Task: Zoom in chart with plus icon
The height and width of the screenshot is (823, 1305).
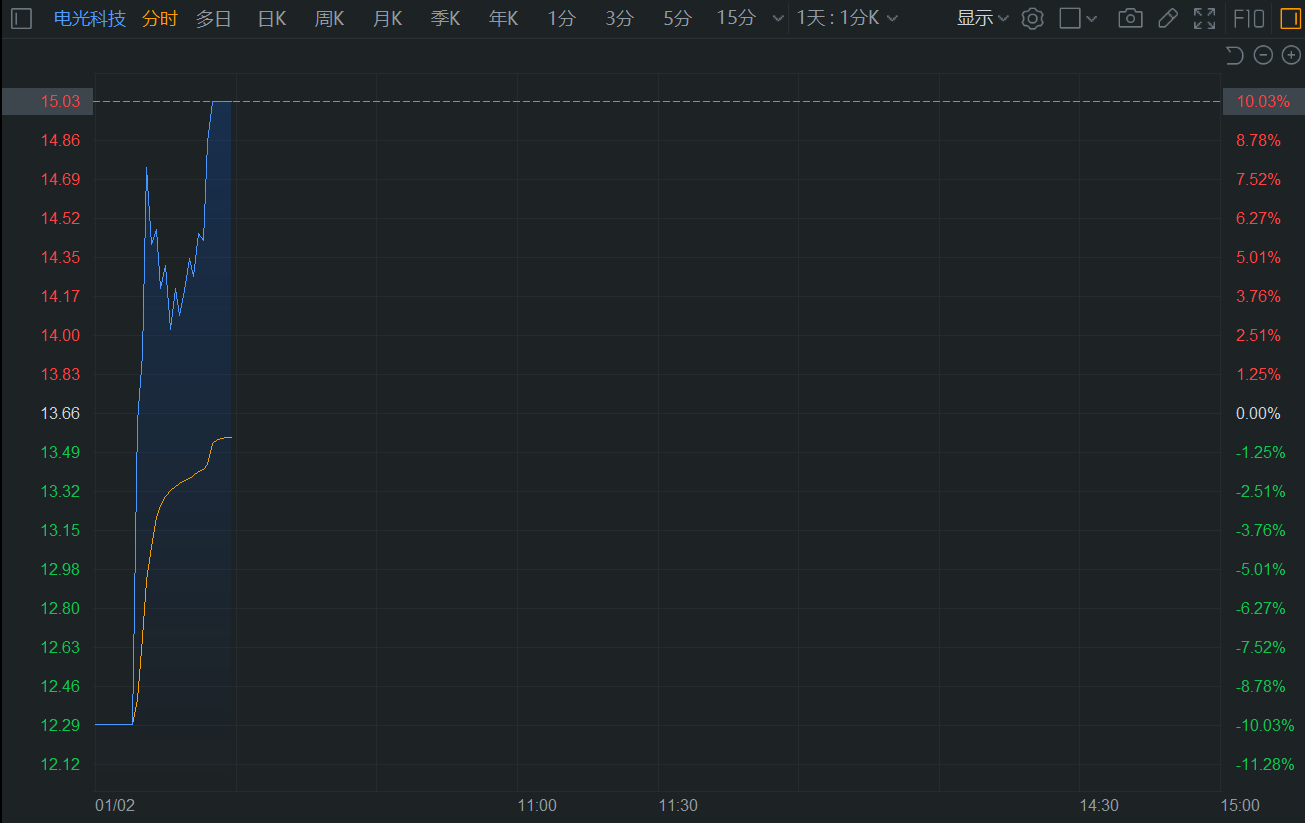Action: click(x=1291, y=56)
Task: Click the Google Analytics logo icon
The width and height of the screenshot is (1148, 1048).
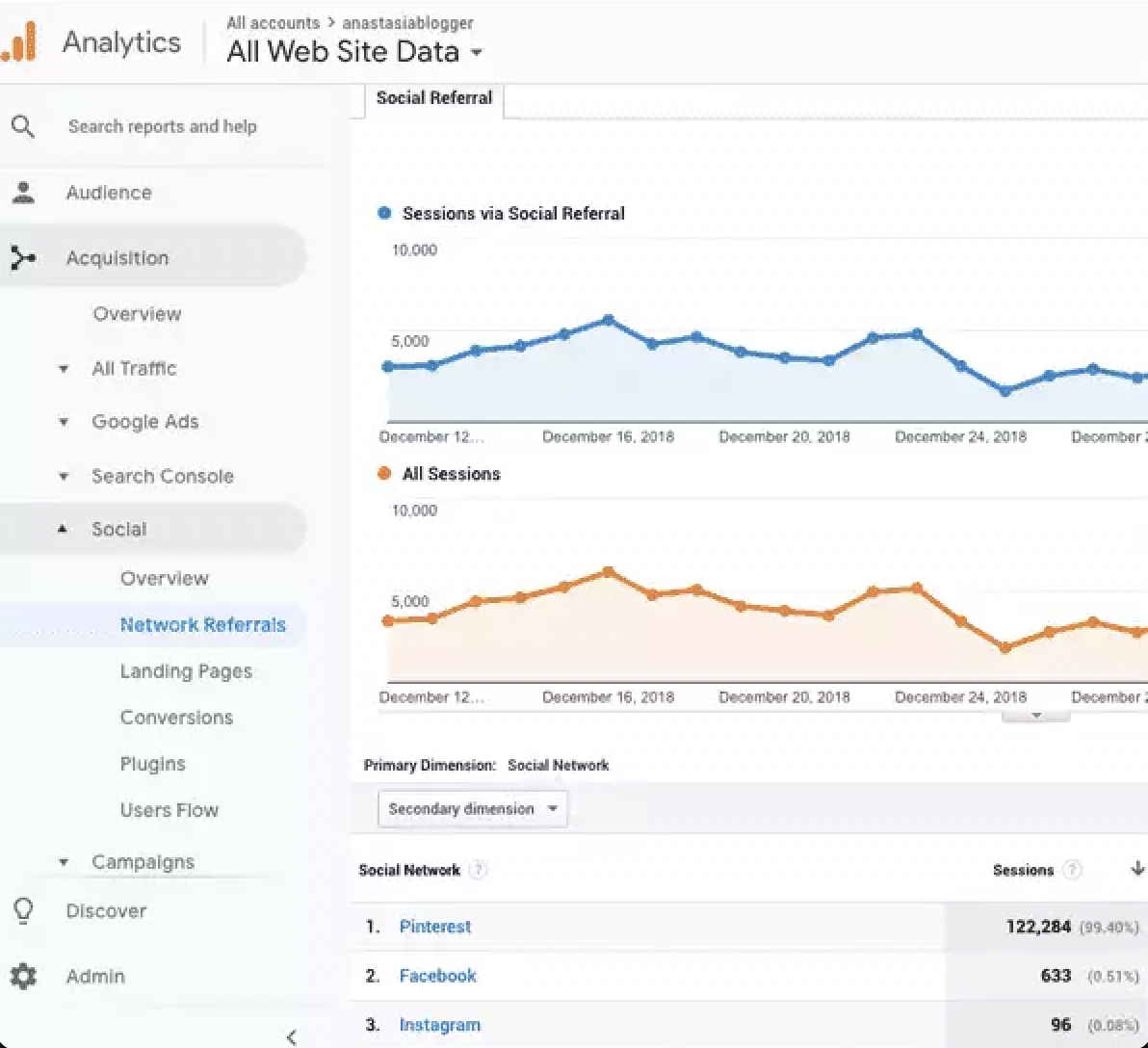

· · ·

• **Task goal**
Line for line, restate the data above and omit every picture.

• **Answer**
Task: Zoom in chart with plus icon
The height and width of the screenshot is (823, 1305).
Action: click(x=1291, y=56)
Task: Click the Google Analytics logo icon
The width and height of the screenshot is (1148, 1048).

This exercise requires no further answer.